La plupart des grandes demeures du bord de mer étaient fermées à présent, et il n’y avait presque plus de lumières, sinon la lueur incertaine et mouvante d’un ferry-boat de l’autre côté du détroit. Et comme la lune montait dans le ciel, les villas contingentes commencèrent à se dissoudre dans l’espace, faisant place, peu à peu, à l’île ancienne qui avait fleuri jadis sous les yeux des marins hollandais – le sein vert et frais du Nouveau Monde. Ses arbres disparus, ceux qu’on avait abattus pour édifier la maison de Gatsby, avaient fait de leurs murmures les entremetteurs du dernier et du plus grand des rêves humains ; pendant une fugace minute d’enchantement, l’homme dut retenir son souffle en présence de ce continent, contraint à une contemplation esthétique qu’il ne comprenait ni ne désirait, confronté, pour la dernière fois de son histoire, à un événement proportionné à sa capacité d’émerveillement.

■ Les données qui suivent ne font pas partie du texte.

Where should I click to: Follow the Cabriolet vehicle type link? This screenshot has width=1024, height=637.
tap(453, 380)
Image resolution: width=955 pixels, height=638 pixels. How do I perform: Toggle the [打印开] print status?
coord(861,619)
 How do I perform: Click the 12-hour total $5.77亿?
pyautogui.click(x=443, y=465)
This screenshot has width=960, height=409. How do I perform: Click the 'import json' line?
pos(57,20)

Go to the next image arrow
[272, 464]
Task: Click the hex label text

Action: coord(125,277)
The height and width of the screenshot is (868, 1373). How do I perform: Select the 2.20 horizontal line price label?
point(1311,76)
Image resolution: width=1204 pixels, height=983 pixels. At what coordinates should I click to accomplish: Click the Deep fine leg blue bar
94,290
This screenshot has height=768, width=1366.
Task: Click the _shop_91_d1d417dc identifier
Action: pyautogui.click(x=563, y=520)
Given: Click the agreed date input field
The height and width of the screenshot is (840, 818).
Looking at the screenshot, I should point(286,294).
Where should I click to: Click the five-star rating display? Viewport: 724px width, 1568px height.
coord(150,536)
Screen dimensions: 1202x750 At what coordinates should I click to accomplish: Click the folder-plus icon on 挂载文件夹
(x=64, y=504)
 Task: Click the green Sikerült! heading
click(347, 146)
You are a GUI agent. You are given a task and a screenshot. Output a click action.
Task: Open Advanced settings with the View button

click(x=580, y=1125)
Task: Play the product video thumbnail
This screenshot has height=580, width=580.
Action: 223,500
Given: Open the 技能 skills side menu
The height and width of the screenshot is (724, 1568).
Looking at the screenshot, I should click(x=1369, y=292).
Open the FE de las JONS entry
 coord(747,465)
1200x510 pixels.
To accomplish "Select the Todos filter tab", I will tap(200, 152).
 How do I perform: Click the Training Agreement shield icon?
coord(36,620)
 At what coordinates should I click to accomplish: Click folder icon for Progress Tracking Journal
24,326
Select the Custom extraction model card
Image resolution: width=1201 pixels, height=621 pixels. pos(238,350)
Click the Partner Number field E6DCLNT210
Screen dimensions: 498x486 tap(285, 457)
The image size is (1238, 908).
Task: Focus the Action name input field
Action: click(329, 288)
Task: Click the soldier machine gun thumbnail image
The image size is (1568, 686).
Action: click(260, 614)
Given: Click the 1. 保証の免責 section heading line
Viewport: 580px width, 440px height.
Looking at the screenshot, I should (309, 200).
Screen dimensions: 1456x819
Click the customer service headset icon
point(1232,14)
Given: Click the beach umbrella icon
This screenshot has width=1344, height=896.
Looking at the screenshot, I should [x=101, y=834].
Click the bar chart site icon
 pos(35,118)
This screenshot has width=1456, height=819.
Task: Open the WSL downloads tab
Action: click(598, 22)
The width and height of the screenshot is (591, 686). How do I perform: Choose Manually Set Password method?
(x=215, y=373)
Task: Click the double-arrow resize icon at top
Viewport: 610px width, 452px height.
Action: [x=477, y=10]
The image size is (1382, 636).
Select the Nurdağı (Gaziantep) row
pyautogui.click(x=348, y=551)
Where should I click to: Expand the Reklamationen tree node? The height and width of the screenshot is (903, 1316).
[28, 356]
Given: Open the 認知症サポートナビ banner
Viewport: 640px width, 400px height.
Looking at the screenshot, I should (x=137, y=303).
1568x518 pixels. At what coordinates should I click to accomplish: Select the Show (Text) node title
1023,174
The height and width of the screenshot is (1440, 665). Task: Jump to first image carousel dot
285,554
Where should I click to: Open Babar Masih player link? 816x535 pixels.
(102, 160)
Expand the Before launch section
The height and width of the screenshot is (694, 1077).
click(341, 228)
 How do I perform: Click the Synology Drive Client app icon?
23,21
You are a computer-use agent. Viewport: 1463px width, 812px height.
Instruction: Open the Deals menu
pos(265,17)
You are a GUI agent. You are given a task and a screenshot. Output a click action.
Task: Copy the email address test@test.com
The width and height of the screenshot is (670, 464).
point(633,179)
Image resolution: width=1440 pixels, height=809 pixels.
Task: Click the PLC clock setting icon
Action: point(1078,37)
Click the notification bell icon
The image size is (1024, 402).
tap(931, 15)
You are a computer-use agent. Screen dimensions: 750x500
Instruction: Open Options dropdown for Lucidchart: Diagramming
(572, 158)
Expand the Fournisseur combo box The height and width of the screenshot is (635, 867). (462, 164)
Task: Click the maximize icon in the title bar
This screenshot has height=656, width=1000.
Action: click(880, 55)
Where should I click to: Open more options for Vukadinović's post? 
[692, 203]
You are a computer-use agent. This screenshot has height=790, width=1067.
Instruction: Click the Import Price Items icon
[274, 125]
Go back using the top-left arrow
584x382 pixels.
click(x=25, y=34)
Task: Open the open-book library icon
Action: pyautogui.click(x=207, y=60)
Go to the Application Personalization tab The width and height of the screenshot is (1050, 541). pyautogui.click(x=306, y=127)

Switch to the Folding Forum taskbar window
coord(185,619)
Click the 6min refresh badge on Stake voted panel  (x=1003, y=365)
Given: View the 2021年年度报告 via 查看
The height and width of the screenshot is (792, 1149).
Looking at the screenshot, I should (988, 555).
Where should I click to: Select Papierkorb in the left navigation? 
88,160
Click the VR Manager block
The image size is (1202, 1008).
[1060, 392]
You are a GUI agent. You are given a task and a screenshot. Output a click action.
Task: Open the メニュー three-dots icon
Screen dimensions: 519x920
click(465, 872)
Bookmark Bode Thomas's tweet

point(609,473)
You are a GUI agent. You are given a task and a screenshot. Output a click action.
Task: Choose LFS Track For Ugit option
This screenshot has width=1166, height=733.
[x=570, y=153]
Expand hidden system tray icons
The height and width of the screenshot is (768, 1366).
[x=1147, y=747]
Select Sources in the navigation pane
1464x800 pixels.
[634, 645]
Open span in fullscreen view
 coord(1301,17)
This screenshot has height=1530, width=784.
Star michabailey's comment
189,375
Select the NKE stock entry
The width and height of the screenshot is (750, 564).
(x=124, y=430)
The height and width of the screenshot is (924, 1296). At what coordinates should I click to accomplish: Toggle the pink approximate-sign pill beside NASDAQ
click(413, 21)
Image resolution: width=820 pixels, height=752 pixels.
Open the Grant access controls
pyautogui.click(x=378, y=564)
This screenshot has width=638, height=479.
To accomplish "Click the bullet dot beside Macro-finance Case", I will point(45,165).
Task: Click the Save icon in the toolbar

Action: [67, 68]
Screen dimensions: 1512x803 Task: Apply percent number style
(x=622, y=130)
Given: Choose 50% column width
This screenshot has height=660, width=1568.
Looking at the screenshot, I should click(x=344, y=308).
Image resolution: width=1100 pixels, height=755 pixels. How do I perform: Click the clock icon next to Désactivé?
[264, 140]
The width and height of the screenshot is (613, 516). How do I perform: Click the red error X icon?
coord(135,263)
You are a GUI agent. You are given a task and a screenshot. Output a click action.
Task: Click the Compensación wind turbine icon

Et comme je demeurais là sans bouger, méditant sur ce vieux monde inconnu, je songeai à ce que fut l’émerveillement de Gatsby lorsqu’il aperçut la lumière verte à l’extrémité de la jetée de Daisy. Il avait fait un long chemin pour parvenir jusqu’à cette pelouse bleue, et son rêve avait dû lui sembler si proche qu’il ne pouvait plus manquer de l’empoigner. Il ne savait pas que le rêve était déjà derrière lui, quelque part dans la vaste obscurité au-delà de la ville, où les champs noirs de la république s’étendaient toujours plus loin dans la nuit.

Gatsby croyait en la lumière verte, en l’avenir orgastique qui, d’année en année, recule devant nous. Il nous a échappé cette fois ? Peu importe… Demain, nous courrons plus vite, nous tendrons les bras plus loin… Et un beau matin…

C’est ainsi que nous avançons, barques à contre-courant, sans cesse ramenés vers le passé.